### [DATASET]
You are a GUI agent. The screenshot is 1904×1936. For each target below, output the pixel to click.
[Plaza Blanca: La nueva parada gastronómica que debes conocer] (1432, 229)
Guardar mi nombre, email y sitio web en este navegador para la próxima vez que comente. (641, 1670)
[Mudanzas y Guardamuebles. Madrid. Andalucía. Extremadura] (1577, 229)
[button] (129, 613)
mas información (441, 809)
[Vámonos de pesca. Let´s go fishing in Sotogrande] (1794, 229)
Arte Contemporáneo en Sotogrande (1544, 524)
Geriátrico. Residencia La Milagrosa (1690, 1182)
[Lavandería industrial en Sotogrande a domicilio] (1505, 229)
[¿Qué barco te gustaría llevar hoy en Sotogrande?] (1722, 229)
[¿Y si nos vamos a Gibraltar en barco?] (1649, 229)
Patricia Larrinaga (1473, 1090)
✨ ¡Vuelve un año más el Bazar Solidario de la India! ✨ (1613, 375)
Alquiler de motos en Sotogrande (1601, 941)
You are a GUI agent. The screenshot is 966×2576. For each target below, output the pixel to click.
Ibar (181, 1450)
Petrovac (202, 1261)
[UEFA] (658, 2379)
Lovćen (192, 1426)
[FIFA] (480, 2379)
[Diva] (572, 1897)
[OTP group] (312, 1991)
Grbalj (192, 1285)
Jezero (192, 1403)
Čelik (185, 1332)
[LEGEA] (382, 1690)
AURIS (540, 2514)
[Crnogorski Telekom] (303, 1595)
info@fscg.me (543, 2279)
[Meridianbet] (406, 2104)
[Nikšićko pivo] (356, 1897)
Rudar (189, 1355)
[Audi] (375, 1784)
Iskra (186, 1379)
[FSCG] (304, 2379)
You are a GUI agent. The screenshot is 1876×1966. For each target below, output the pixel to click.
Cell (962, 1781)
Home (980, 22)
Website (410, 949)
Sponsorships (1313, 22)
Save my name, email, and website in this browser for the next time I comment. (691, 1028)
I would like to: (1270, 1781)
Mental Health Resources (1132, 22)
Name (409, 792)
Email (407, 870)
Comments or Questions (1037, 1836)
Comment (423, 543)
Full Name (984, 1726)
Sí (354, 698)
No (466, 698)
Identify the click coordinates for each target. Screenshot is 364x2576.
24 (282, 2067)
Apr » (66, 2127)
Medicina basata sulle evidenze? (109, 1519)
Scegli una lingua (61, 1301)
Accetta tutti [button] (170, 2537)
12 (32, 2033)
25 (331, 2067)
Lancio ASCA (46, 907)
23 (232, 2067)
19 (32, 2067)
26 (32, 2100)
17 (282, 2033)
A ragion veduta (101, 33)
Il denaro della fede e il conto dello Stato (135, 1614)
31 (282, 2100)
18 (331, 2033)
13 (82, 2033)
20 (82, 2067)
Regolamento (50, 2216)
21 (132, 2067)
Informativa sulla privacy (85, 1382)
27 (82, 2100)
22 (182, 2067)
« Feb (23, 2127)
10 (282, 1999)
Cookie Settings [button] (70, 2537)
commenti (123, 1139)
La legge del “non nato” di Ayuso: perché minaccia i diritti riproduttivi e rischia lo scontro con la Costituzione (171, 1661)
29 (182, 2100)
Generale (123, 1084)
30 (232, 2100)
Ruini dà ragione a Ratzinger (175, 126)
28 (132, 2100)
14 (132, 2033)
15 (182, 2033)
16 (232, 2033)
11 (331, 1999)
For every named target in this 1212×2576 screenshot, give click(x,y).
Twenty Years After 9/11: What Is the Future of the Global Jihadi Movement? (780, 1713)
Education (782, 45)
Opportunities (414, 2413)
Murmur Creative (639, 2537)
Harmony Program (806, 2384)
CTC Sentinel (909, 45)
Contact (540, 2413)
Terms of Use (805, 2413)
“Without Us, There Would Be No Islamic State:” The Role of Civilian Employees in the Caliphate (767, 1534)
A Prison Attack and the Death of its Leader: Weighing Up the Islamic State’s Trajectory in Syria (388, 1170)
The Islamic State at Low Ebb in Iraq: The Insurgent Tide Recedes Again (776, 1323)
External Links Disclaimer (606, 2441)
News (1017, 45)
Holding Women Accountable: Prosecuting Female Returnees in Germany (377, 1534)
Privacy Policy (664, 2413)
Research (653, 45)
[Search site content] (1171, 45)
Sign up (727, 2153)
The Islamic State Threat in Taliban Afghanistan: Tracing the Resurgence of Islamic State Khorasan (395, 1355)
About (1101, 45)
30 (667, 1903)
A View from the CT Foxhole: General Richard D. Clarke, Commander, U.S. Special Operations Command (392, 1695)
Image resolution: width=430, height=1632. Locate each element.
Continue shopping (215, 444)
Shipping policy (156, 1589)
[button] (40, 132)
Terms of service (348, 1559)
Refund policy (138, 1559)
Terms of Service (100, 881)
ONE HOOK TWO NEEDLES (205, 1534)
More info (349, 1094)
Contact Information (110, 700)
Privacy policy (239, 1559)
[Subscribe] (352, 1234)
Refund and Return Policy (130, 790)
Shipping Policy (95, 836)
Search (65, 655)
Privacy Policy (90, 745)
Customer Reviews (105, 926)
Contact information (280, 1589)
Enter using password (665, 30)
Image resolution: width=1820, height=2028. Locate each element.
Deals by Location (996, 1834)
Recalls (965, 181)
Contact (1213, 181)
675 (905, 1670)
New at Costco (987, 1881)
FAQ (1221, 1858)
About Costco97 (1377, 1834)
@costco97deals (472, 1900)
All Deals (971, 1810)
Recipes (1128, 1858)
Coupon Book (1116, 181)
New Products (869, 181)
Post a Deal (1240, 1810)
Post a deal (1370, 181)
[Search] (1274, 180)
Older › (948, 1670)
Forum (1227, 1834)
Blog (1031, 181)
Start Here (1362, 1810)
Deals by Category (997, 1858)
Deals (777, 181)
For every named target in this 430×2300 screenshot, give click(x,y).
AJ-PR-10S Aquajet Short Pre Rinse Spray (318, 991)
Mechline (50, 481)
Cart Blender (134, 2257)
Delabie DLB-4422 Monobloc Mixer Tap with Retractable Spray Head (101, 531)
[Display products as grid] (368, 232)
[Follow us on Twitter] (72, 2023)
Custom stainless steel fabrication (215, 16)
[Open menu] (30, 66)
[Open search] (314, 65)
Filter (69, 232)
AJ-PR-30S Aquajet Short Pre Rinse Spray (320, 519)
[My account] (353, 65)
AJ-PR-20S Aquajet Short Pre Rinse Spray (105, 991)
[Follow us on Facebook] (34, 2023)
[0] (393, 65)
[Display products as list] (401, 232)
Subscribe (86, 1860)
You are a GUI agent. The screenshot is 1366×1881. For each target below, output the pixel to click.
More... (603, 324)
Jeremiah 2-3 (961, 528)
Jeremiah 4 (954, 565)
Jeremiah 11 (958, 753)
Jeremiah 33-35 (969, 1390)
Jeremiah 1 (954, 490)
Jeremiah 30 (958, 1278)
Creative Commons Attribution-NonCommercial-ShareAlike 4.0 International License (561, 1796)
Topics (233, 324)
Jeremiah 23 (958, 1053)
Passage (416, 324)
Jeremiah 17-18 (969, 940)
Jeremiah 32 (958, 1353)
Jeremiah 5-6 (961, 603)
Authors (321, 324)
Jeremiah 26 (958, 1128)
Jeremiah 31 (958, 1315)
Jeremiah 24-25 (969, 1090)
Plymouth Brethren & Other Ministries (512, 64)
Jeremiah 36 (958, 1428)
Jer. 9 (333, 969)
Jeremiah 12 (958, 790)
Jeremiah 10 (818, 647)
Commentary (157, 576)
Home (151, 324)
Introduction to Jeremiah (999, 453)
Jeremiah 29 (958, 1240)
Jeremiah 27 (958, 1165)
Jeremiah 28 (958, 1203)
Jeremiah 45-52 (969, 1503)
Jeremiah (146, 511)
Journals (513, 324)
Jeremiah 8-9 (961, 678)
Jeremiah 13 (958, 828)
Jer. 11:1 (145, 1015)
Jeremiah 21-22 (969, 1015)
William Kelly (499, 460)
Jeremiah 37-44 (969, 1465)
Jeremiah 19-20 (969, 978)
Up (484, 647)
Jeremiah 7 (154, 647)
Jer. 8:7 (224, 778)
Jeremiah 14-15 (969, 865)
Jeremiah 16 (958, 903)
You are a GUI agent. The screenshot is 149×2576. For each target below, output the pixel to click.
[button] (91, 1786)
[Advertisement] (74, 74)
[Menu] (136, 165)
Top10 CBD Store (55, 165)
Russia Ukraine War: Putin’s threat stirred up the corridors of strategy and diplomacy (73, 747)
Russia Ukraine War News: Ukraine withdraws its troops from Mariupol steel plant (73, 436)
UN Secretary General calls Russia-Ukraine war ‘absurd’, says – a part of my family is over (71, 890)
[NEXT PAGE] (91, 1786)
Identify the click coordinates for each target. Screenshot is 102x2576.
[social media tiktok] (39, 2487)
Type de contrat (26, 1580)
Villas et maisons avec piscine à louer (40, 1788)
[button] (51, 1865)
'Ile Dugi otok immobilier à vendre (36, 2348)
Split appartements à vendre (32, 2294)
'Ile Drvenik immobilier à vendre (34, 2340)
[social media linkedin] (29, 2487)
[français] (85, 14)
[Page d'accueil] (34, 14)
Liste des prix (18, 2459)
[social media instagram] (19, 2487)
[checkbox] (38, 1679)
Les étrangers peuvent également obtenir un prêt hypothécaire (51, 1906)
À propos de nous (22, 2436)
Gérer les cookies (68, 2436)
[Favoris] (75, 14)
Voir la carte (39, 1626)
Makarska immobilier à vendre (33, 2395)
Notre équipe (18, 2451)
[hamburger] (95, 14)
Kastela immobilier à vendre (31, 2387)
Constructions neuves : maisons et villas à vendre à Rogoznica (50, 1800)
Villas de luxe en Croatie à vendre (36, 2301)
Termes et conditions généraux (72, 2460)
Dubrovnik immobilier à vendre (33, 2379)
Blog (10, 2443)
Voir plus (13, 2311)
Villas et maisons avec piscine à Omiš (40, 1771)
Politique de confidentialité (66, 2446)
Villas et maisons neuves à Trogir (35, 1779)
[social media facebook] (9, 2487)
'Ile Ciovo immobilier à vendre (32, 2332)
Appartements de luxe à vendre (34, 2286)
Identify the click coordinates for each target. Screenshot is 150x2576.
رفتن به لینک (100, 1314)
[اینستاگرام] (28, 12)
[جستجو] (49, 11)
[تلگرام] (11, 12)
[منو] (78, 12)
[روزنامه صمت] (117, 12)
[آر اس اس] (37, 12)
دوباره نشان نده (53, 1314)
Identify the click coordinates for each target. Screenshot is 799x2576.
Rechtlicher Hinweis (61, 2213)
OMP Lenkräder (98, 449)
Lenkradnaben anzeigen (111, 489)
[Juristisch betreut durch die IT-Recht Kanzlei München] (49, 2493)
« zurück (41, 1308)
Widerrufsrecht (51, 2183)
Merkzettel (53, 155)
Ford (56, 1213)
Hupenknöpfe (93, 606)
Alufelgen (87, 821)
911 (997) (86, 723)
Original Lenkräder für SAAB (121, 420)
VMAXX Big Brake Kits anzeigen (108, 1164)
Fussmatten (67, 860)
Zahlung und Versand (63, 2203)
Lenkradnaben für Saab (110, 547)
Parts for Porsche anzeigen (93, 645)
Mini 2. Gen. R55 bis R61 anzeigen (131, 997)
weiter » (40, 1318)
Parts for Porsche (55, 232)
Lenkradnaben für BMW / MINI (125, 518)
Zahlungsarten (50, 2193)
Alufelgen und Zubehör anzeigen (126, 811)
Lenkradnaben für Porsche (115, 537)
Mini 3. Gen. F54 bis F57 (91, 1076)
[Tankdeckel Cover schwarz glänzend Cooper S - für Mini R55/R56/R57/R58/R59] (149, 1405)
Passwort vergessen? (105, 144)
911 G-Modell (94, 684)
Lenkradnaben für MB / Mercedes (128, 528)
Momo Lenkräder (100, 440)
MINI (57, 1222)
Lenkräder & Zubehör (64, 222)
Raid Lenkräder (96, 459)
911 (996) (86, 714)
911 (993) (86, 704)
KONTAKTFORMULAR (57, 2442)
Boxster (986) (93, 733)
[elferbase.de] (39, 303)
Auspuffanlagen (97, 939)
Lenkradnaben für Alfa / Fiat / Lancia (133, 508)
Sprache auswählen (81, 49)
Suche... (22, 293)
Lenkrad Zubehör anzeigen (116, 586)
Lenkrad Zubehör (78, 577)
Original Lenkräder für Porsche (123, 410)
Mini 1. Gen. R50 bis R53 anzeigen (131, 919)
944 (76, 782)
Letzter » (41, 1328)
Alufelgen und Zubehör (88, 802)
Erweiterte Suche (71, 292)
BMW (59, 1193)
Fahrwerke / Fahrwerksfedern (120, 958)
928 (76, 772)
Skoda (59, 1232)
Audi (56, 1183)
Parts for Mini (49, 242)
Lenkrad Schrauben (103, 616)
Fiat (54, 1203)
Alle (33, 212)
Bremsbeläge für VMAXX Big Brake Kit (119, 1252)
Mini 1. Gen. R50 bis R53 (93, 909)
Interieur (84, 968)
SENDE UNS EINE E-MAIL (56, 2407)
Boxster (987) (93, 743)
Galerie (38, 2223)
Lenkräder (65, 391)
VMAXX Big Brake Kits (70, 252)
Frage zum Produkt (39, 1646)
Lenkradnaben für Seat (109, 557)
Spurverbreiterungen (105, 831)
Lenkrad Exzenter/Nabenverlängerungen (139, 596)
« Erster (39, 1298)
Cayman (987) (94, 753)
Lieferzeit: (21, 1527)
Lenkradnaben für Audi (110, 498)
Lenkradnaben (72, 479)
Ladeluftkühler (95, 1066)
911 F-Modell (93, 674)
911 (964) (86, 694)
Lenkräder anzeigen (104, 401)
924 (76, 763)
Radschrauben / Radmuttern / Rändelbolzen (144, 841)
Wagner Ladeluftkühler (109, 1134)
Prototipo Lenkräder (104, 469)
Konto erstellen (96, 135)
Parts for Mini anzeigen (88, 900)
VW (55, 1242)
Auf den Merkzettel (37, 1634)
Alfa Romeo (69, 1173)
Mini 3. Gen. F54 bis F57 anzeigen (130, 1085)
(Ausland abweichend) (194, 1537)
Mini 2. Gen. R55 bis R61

### [WORK TASK]
Please write out, exactly as they appear above, only the lines in the stretch from the line with "Momo Lenkräder (100, 440)" through the line with "928 (76, 772)".

### [YOUR RESPONSE]
Momo Lenkräder (100, 440)
MINI (57, 1222)
Lenkräder & Zubehör (64, 222)
Raid Lenkräder (96, 459)
911 (996) (86, 714)
911 (993) (86, 704)
KONTAKTFORMULAR (57, 2442)
Boxster (986) (93, 733)
[elferbase.de] (39, 303)
Auspuffanlagen (97, 939)
Lenkradnaben für Alfa / Fiat / Lancia (133, 508)
Sprache auswählen (81, 49)
Suche... (22, 293)
Lenkrad Zubehör anzeigen (116, 586)
Lenkrad Zubehör (78, 577)
Original Lenkräder für Porsche (123, 410)
Mini 1. Gen. R50 bis R53 anzeigen (131, 919)
944 (76, 782)
Letzter » (41, 1328)
Alufelgen und Zubehör (88, 802)
Erweiterte Suche (71, 292)
BMW (59, 1193)
Fahrwerke / Fahrwerksfedern (120, 958)
928 (76, 772)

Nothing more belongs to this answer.